• _EXERCISE_
Output the lines from the one holding "Given: Click the" to the end of the entries that follow, exactly and only those, minus any pictures.

(EXTRACTED RECORDS begins)

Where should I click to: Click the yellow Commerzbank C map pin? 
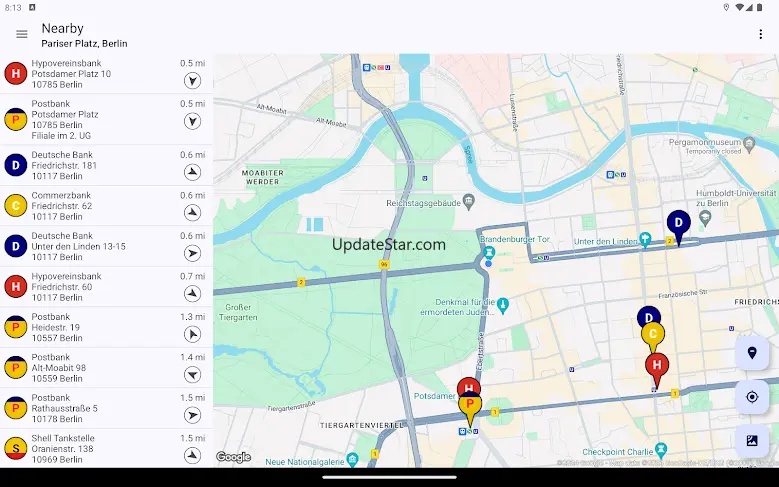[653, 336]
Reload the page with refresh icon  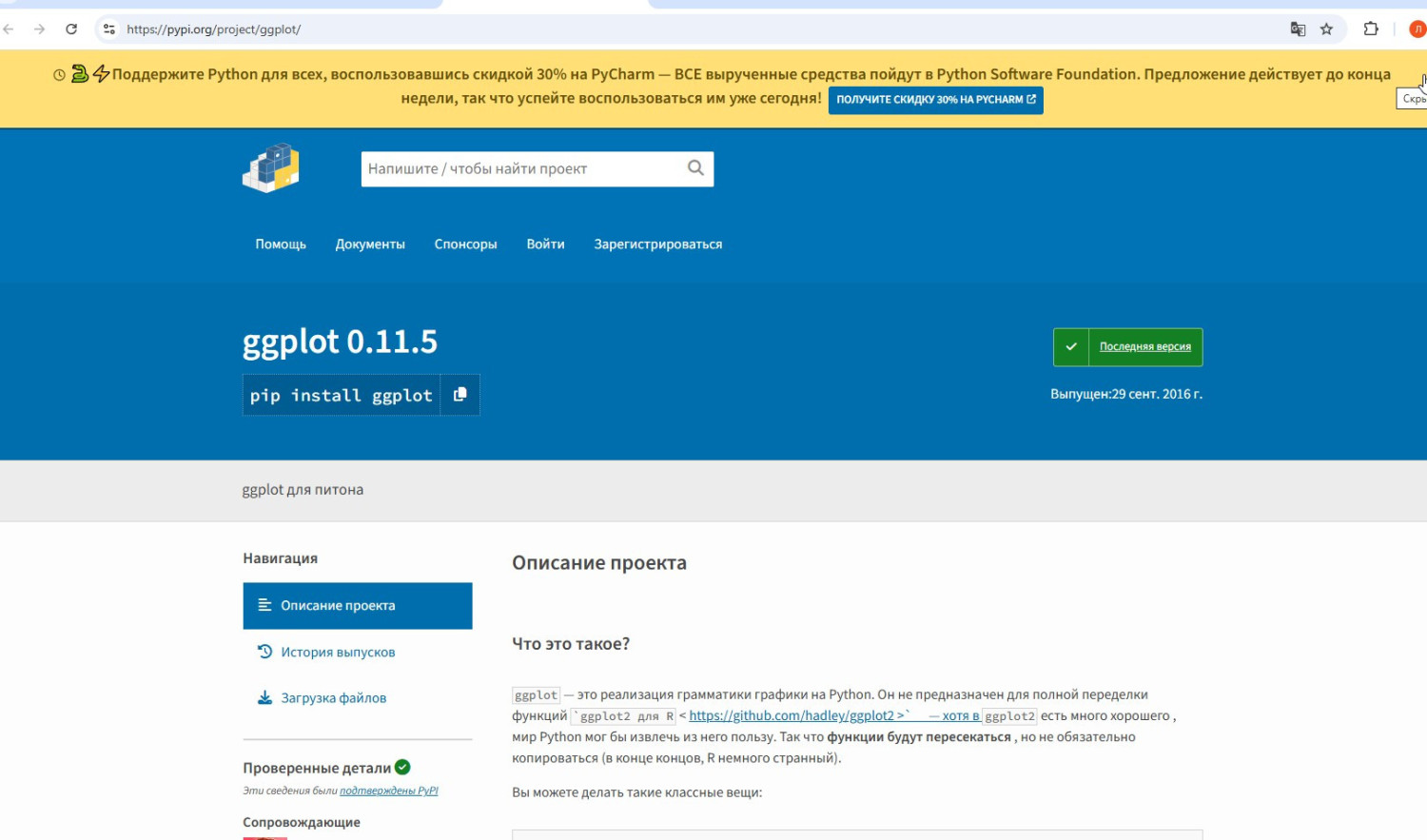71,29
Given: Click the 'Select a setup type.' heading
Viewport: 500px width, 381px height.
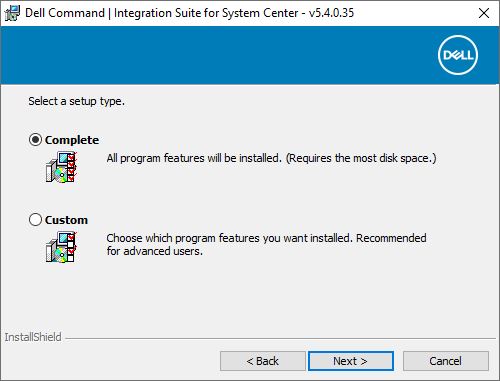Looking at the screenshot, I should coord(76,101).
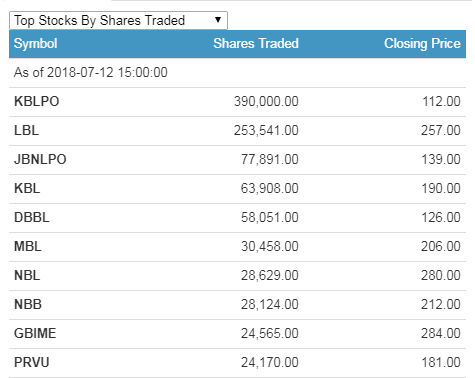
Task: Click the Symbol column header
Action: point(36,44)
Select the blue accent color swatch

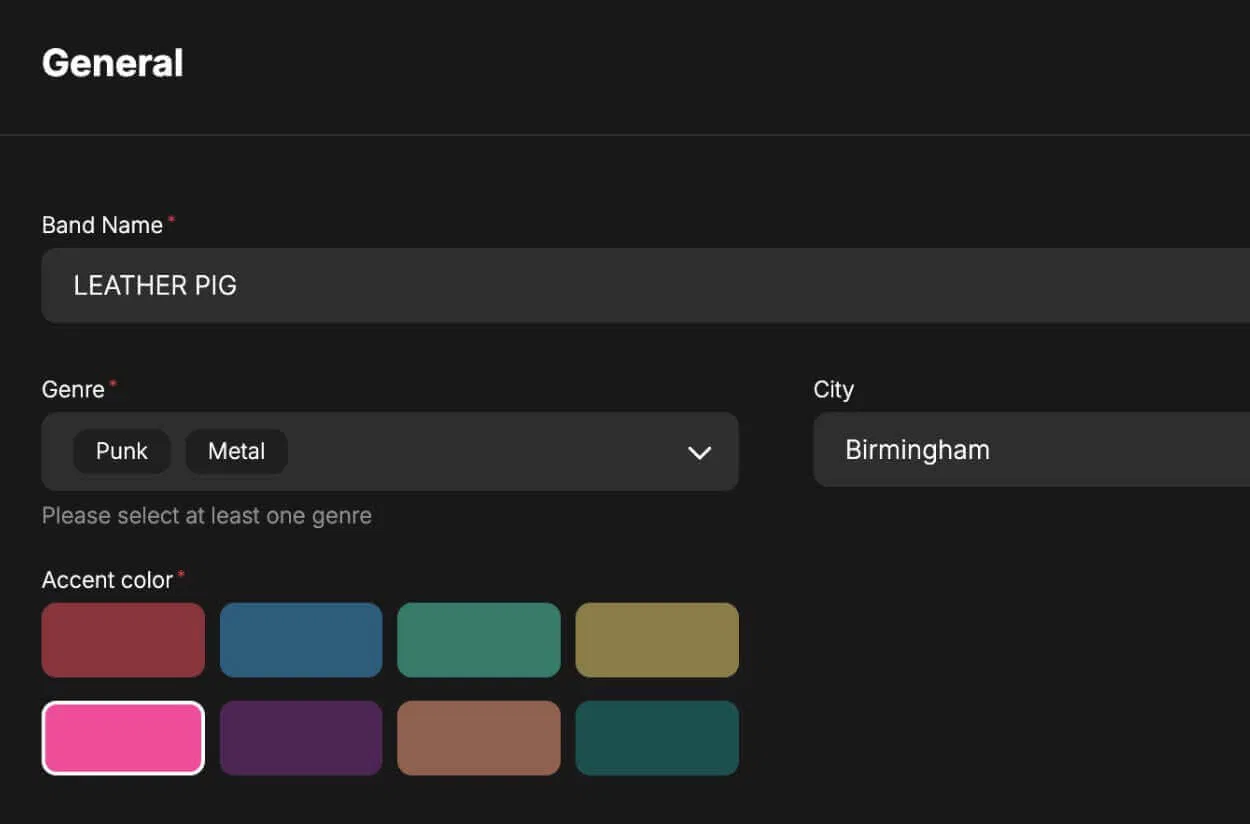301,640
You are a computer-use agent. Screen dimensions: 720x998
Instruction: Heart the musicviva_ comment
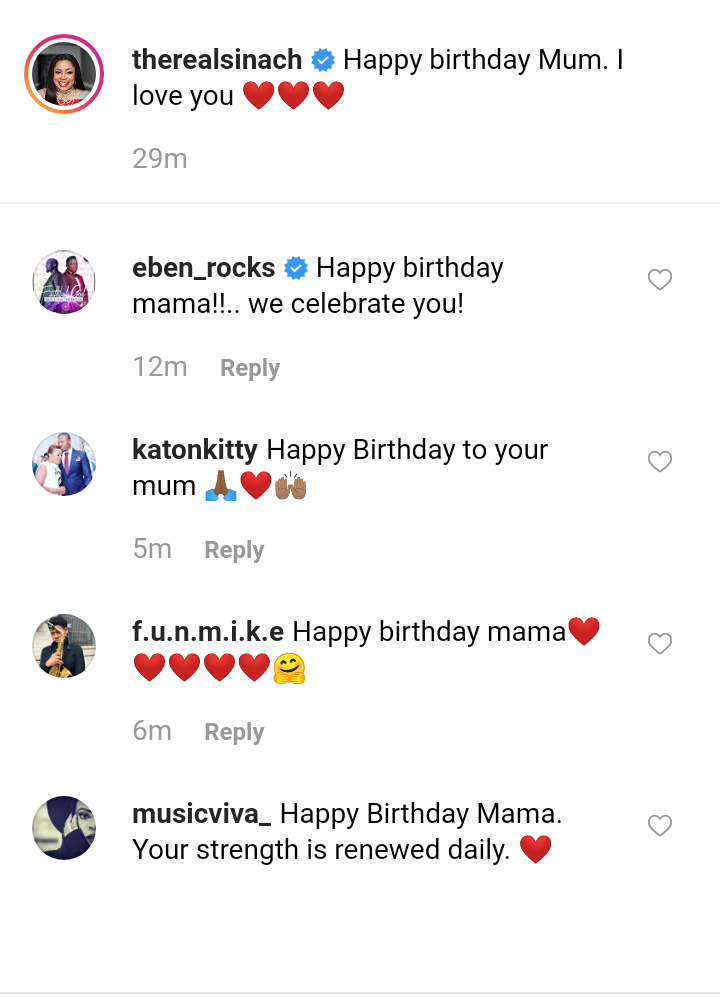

(EXTRACTED RECORDS ends)

• _REPLY_
Given: Click the 'Select a setup type.' heading
Viewport: 500px width, 381px height.
Looking at the screenshot, I should coord(76,101).
Task: Click the Symbol column header
Action: point(36,44)
Select the blue accent color swatch

301,640
You are a computer-use agent. Screen dimensions: 720x998
Instruction: Heart the musicviva_ comment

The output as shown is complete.